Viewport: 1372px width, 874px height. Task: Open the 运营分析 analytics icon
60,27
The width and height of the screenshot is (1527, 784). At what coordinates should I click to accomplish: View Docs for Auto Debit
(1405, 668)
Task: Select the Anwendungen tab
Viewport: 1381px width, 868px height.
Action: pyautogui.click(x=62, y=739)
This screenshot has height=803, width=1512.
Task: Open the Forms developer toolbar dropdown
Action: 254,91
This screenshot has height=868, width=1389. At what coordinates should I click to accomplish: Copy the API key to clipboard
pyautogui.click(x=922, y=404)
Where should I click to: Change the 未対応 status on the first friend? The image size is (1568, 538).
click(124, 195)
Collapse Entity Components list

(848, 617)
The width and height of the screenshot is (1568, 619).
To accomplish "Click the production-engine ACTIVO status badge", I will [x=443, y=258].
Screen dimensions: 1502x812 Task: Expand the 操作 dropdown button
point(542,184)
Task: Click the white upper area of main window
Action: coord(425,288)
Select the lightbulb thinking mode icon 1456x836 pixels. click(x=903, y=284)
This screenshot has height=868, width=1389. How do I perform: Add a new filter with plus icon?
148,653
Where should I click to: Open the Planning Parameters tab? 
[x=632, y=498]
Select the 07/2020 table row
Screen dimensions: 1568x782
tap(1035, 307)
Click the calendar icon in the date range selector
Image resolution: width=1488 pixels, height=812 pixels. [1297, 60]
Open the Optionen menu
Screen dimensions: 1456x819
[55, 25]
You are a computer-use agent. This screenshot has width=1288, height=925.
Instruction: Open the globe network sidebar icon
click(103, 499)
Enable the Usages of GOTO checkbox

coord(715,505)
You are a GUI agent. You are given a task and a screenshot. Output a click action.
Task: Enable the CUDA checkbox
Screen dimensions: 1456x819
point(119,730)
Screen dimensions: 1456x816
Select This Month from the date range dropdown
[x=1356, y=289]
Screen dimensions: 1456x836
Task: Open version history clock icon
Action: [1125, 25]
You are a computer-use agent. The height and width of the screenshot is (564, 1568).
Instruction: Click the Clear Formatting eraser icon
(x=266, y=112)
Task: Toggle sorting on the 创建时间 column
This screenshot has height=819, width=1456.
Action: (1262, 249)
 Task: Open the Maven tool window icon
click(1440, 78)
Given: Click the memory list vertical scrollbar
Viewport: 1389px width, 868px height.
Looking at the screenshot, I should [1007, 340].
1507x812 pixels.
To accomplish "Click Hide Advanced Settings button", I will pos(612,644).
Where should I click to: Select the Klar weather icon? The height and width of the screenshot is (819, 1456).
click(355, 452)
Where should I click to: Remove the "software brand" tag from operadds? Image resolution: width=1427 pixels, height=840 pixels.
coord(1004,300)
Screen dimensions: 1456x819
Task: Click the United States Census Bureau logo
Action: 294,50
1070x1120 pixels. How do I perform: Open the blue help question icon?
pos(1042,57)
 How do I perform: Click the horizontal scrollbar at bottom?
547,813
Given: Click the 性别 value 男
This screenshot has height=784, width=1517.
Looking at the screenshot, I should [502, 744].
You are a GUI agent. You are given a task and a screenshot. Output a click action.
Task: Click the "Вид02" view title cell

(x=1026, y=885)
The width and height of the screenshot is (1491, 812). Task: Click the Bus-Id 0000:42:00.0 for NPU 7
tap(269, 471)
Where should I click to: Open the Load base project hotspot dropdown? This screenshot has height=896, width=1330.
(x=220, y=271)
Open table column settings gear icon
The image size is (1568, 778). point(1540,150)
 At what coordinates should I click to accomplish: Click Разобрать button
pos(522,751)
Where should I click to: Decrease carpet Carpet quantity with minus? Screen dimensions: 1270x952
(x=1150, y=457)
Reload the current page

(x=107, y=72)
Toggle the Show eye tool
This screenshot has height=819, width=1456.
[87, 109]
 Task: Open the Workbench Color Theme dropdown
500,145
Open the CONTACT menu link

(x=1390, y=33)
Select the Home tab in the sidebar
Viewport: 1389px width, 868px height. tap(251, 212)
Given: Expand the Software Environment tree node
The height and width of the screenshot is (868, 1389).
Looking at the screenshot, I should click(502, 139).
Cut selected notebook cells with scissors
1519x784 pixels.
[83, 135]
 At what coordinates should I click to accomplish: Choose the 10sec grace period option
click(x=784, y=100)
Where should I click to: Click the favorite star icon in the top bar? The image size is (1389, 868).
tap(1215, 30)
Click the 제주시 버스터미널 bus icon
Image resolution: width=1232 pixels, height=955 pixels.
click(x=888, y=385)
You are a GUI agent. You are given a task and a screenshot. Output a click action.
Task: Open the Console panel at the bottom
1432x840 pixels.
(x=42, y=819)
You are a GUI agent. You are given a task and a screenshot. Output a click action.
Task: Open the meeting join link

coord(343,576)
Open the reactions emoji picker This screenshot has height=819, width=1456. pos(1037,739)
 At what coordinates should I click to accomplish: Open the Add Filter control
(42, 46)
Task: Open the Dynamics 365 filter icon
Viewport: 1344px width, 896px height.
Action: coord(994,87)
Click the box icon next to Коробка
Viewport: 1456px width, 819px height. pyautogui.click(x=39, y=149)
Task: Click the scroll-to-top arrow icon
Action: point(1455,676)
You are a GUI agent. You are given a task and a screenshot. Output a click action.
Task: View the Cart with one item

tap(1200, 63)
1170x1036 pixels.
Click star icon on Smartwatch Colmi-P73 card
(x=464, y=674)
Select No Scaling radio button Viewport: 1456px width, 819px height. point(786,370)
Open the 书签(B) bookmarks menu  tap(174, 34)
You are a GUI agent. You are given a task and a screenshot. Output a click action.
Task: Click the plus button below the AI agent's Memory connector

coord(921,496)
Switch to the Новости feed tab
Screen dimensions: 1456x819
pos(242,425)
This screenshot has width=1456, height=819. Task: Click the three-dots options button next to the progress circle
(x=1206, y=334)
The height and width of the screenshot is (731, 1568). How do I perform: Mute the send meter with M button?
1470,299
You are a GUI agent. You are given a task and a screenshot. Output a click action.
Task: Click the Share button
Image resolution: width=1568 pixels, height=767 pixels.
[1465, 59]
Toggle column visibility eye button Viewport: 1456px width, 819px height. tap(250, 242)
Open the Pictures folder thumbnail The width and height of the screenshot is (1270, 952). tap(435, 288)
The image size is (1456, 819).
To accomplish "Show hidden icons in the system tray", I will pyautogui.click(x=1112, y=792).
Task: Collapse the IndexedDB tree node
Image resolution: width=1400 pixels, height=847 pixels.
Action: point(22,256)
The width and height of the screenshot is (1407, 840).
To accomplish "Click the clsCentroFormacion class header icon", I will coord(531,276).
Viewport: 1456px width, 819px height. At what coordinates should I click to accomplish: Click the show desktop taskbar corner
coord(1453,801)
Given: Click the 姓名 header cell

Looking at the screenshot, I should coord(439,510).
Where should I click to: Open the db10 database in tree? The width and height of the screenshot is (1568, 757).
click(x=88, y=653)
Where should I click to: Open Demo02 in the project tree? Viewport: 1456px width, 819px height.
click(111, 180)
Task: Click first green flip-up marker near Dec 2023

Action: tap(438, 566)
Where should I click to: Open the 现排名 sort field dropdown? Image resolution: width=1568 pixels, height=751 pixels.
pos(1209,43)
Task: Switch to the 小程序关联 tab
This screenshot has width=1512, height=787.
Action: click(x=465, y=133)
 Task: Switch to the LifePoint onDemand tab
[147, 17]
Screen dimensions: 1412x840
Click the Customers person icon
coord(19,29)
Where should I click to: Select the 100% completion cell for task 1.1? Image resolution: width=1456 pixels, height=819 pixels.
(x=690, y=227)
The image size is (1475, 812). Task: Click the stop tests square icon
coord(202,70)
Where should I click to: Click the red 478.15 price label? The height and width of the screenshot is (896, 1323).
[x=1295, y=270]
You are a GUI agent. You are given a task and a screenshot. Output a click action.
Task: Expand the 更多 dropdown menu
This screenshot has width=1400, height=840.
* * *
*HOW TO COMPLETE THIS TASK:* Work out, please, how many lines above contain "node"; answer only with the number.

*SOLUTION FOR THIS TASK:* 2